▶ [Goals]
a) In the patent excerpt, what is FIG. 7 described as?
b) Reproduce the part of the patent excerpt between "[0011] According to" and "more digital signal processors.", inclusive.
c) Continue the patent excerpt from the point where it stops.

▶ [Supplied passage]
[Begin]

SUMMARY OF THE INVENTION
[0008] According to a first aspect of the invention, a processing
method is provided for use in a wireless communication system. The
processing method comprises performing at least part of physical
layer processing in one or more digital signal processors of a
selected type, and performing at least part of medium access
control processing in the same one or more digital signal
processors.
[0009] According to a second aspect of the invention, a processing
method is provided for use in a base station of a wireless
communication system. The processing method comprises performing at
least part of symbol rate processing in one or more digital signal
processors of a selected type, and performing at least part of
transmission scheduling in the same one or more digital signal
processors.
[0010] According to a third aspect of the invention, a method is
provided for high speed downlink packet access (HSDPA) processing
in a base station of a wireless communication system. The
processing method comprises performing at least part of HSDPA
physical layer processing in one or more digital signal processors
of a selected type, and performing at least part of HSDPA media
access control (MAC-hs) sublayer processing in the same one or more
digital signal processors. The HSDPA physical layer processing may
include storing retransmission data in a virtual buffer prior to
encoding of the data units.
[0011] According to a fourth aspect of the invention, a processing
method is provided for use in a base station of a wireless
communication system. The processing method comprises maintaining
one or more queues of data units to be transmitted from the base
station to user equipment, wherein maintaining one or more queues
is performed by one or more digital signal processors of a selected
type, scheduling transmission of the data units from the base
station to the user equipment, wherein scheduling transmission is
performed by the same one or more digital signal processors, and
processing the scheduled data units for transmission from the base
station to the user equipment, wherein processing is performed by
the same one or more digital signal processors.
BRIEF DESCRIPTION OF THE DRAWINGS
[0012] For a better understanding of the present invention,
reference is made to the accompanying drawings, which are
incorporated herein by reference and in which:
[0013] FIG. 1 is a simplified block diagram of a wireless
communication system in accordance with an embodiment of the
invention;
[0014] FIG. 2 is a simplified block diagram of a wireless base
station in accordance with an embodiment of the invention;
[0015] FIG. 3 is a high level flow diagram of shared downlink data
processing of the transport channels performed by the media access
control layer and the physical channels in the physical layer of a
wireless base station in accordance with an embodiment of the
invention;
[0016] FIG. 4 is a flow chart of an example of an implementation of
a process for loading data units into queues in the base station in
accordance with an embodiment of the invention;
[0017] FIG. 5 is a flow chart of an example of an implementation of
a downlink process for scheduling and transmitting data units in
accordance with an embodiment of the invention;
[0018] FIG. 6 is a flow chart of an example of an implementation of
an uplink process for handling feedback information from user
equipment in accordance with an embodiment of the invention;
and
[0019] FIG. 7 is a simplified block diagram of a prior art wireless
base station.

[End]

▶ [Raw data]
[Begin]

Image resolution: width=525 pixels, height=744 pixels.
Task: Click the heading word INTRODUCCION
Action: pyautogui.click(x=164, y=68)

[End]

▶ [Responses to the exercise]
a) A simplified block diagram of a prior art wireless base station.

b)
[0011] According to a fourth aspect of the invention, a processing
method is provided for use in a base station of a wireless
communication system. The processing method comprises maintaining
one or more queues of data units to be transmitted from the base
station to user equipment, wherein maintaining one or more queues
is performed by one or more digital signal processors of a selected
type, scheduling transmission of the data units from the base
station to the user equipment, wherein scheduling transmission is
performed by the same one or more digital signal processors, and
processing the scheduled data units for transmission from the base
station to the user equipment, wherein processing is performed by
the same one or more digital signal processors.

c)
DETAILED DESCRIPTION
[0020] According to aspects of the invention, a wireless
communication system is capable of handling packet data with
decreased latency in comparison with prior art systems. A base
station is implemented such that one or more digital signal
processors of a selected type perform at least part of the medium
access control layer processing and at least part of the physical
layer processing. Thus, one or more digital signal processors
execute a combination of medium access control layer and physical
layer processing. The digital signal processor is configured to
schedule, allocate and distribute tasks to the physical layer and
the medium access control layer. Thus, the digital signal processor
can switch between physical layer and medium access control layer
processing.
[0021] A wireless communication system in accordance with an
embodiment of the invention is shown schematically in FIGS. 1 and
2. The wireless communication system includes a base station 110
and a mobile station 112 (also referred to herein as user
equipment). Data is transferred between base station 110 and mobile
station 112 using a radio interface 116. Base station 110 is
managed by a radio network controller (RNC) 118 using an IUB
interface 117. The protocol structure of base station 110 can be
divided into a physical (PHY) layer 114 and a medium access control
(MAC) layer 115 based on the two lower horizontal layers of an open
system interconnection (OSI) standard model well known in a
communication system.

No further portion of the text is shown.